─── INFORMATION SHOWN ───

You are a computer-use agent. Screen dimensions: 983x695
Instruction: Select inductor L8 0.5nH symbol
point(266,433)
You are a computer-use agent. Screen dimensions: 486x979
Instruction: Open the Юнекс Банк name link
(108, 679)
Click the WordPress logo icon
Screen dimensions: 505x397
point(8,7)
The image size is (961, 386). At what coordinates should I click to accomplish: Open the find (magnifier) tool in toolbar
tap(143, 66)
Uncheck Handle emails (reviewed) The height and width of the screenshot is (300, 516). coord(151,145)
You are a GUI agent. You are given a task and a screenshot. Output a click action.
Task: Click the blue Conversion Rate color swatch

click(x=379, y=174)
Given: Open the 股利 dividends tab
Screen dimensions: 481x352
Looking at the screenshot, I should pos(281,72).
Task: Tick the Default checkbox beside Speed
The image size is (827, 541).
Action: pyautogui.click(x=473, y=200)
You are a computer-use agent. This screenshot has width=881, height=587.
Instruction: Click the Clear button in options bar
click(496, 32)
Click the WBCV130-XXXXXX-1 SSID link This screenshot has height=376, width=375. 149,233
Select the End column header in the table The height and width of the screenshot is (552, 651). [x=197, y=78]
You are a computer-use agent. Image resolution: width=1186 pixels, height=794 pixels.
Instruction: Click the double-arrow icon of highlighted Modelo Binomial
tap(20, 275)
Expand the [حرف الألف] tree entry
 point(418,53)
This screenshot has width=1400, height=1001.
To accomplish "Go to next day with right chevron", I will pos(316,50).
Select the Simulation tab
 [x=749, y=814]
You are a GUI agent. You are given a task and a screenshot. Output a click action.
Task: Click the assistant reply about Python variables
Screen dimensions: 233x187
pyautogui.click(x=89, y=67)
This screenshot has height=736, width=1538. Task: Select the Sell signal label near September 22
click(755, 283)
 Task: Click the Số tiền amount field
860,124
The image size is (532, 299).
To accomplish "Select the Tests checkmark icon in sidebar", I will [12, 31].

───

YOUR GOAL:
A complete answer lists each line of the data that holds the word "will".

REPLY:
To accomplish "Go to next day with right chevron", I will pos(316,50).
To accomplish "Select the Tests checkmark icon in sidebar", I will [12, 31].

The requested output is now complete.